## Passage
☆ ☆ ☆ ☆

Contents

Rust for Data Engineering

Python is not the most suitable for Data Engineering. Let's explore why Rust has potential, what it does well and why it has become the most loved programming language for a while 🦀.

Rust for Data Engineering

Will Rust kill Python for Data Engineers? If you only came here to know this, my answer is no. Betteridge’s Law strikes again!

But then again, you have to ask: was Python made for Data Engineering in the first place?

Rust may not replace Python outright, but it has consumed more and more of JavaScript tooling and there are increasingly many projects trying to do the same with Python/Data Engineering. Let’s explore why Rust has potential for data engineers, what it does well and why it has become the most loved programming language for 7 years running. 

What is Rust?

Former Mozilla employee Graydon Hoare initially created Rust as a personal project. The first stable release, Rust 1.0 was released on May 15, 2015. Rust is a multi-paradigm programming language that supports imperative procedural, concurrent actor, object-oriented and pure functional styles, supporting generic programming and metaprogramming statically and dynamically.

The goal of Rust is to be a good programming language for creating highly concurrent, safe, and performant systems.

What Is Unique about Rust?

☆ ☆ ☆ ☆

## Data excerpt
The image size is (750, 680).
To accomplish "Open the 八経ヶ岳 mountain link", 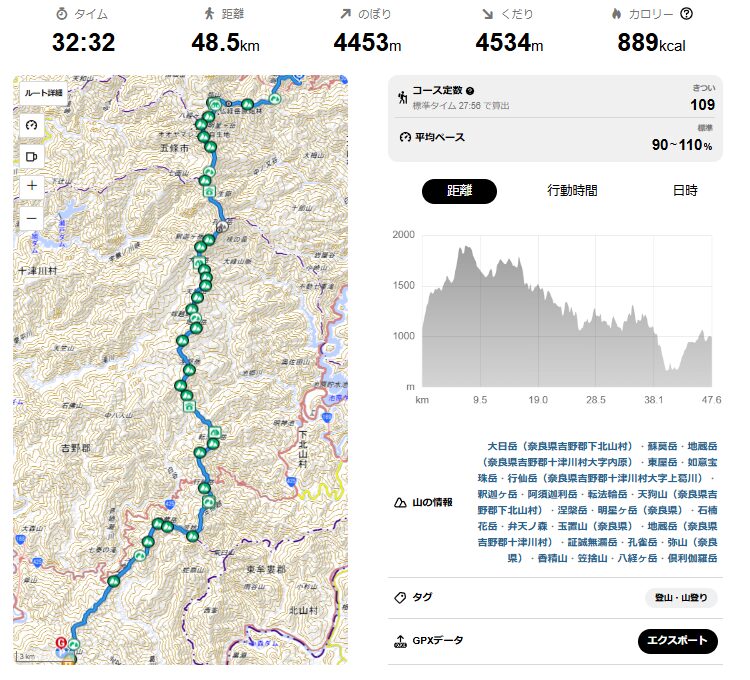I will point(638,558).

☆ ☆ ☆ ☆

## Given instruction A
Return, word for word, the stretch of the Rust article from "Former Mozilla employee" through "Unique about Rust?".
## Given instruction B
Resume the article on Rust for data engineering at the point where it stops.
The listing above comes from a separate source.

## Task result A
Former Mozilla employee Graydon Hoare initially created Rust as a personal project. The first stable release, Rust 1.0 was released on May 15, 2015. Rust is a multi-paradigm programming language that supports imperative procedural, concurrent actor, object-oriented and pure functional styles, supporting generic programming and metaprogramming statically and dynamically.

The goal of Rust is to be a good programming language for creating highly concurrent, safe, and performant systems.

What Is Unique about Rust?

## Task result B
Rust solves pain points from other programming languages with minimal downsides. With Rust being a compiled programming language, strong type and system checks are enforced during compile-time—meaning pre-runtime! Unlike Python’s interpreted way, most errors only surface during the coding phase. It can be frustrating to fight every single mistake before being able to test or run a quick script, but at the same time, a prominent feature like the compiler is much faster at finding bugs than me. Additionally, the Rust community puts a lot of effort into making the error messages super informative.

/blog/rust-for-data-engineering/images/rust-compiler-in-action.jpg
An example of how Rust surfaces an error during development and suggests changes
Ownership, Memory Saftey, Reference Borrowing
There are much more specifics that differentiate Rust from other programming languages. Concepts such as Ownership for memory safety, Reference Borrowing, and many more, but this article is not meant to be a deep dive into Rust, but rather map it to the field of data engineering.

Why Rust for Data Engineers?

When you write any code, the goal is that the code doesn’t break during the weekend or at night when you sleep. Rust will show you errors and improvements while coding and fails as much as possible at compile-time, which is less costly than later in production at run-time.

The go-to language for data engineers is Python, which isn’t the most robust or safe language, as many engineers working with data will agree. Rust’s developer experience goes much further than just offering a language specification and a compiler; many aspects of creating and maintaining production-quality software are treated as first-class citizens in the Rust ecosystem

What Rust Does Well

Python is dynamically typed (with only recent support for type hints) and requires writing extensive tests to catch these costly errors. But that takes a lot of time, and you must foresee all potential errors to write a test for it.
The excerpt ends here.